(Stored data)
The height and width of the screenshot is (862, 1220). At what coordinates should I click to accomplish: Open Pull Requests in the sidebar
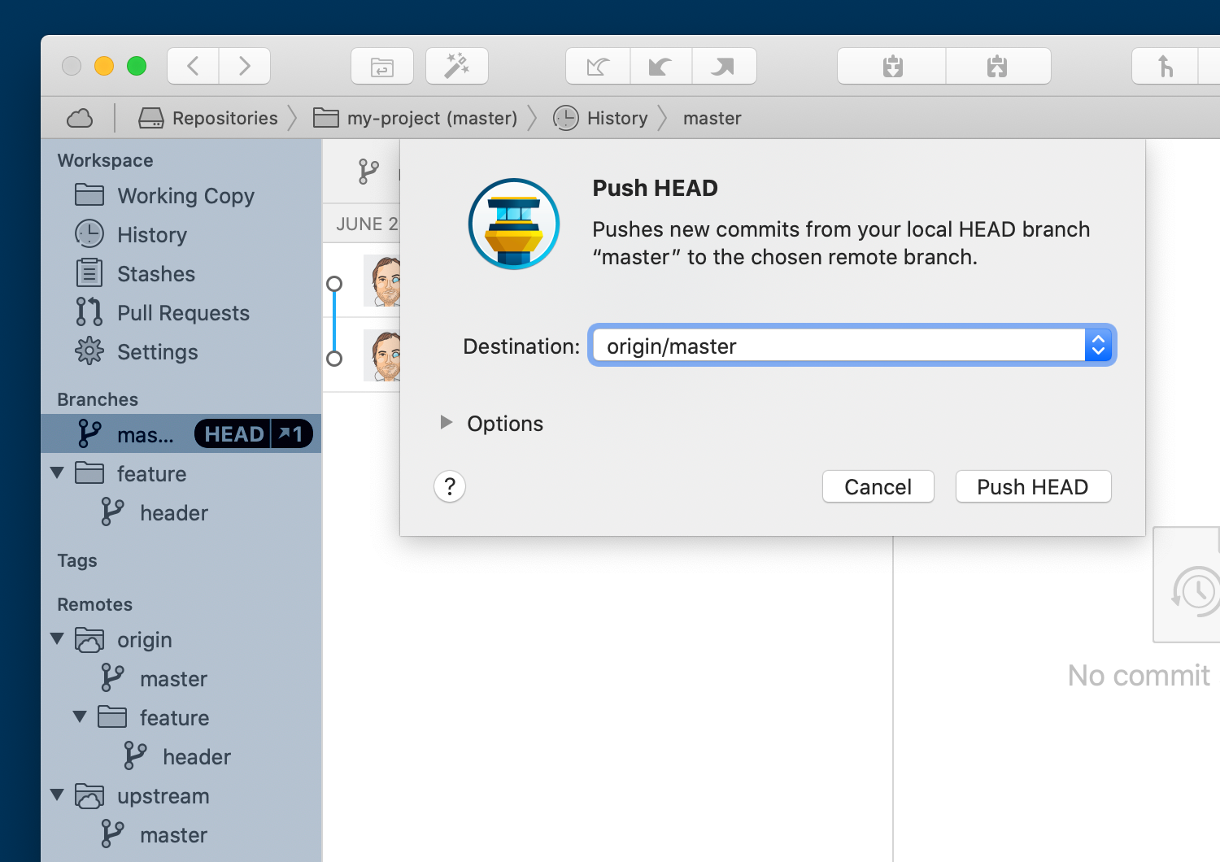(183, 312)
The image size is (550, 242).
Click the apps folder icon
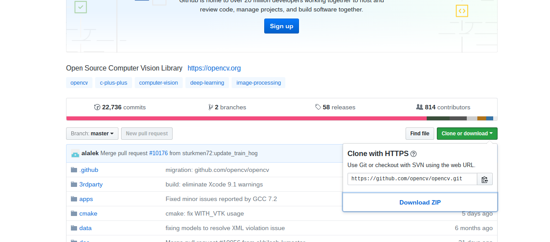point(74,199)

> **EXERCISE PROMPT**:
Where an entry contains an image, skip the image and write out the rest exactly.

> **OUTPUT OF THE TASK**:
The height and width of the screenshot is (862, 1220). At what coordinates should I click to accomplish: Open Pull Requests in the sidebar
(183, 312)
The image size is (550, 242).
Click the apps folder icon
point(74,199)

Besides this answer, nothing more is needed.